Having this post-commit callback ability also allows us to handle 
discrete events/receiver cells: we can register a @modifier that 
resets them all to their default values!

In this way, most of the built-in features of the current trellis 
actually become pluggable, in the sense that they are all implemented 
using a lower-level API.  So Cells in the current model would be 
implemented by combining a "node" with a place to store a value, and 
some logic to decide when to mark the node .changed() or 
.used().  For cells with rules, the rule execution would just get 
wrapped by an API call, so that the rule winds up being tracked.  Of 
course, that rule would really be a method of the cell, that wraps 
the "real" rule with extra logic to set the cell's value to the 
return value, and mark it changed() if appropriate.

Read operations on cells are simple: just read the current value and 
mark the node .used(), unless the cell is new and has a rule (in 
which case you run the rule at layer 0 and recalc first).  Write 
operations are just a @modifier wrapping a write, a conflict check, 
and a .changed() call.

Ooh, one last thing: data structures with conflict detection need to 
be able to register commit-time callbacks for cleanup purposes.  But 
this could possibly be handled by giving nodes a slot where conflict 
data gets stored, and having all changed() nodes clear the slot at 
the end of recalculation.

Wrap-Up
-------

I think this covers most everything that's needed to implement the 
new approach, and throw open the gates to having a near-infinite 
variety of trellis-enabled data structures.  Designing something like 
this is hard, because there are a huge number of minor variations and 
special cases, even though the nominal conditions are quite simple.

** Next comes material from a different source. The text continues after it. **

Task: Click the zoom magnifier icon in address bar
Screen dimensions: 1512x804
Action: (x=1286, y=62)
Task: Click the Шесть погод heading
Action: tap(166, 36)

Before actually going to implementation, though, I'm going to want to 
vet this model against a variety of use cases and requirements, 
especially ones reverse-engineered from the existing tests and 
codebase.  Then, I'll write a more detailed specification that's not 
so stream-of-consciousness, and try to nail down what the new APIs 
will look like.  One nice side-effect of this design is that a lot of 
features like 'ensure_recalculation()', 'dirty()', 'poll()' etc. 
should be capable of being implemented using the new system's 
primitives, rather than as filthy hacks of the system's innards.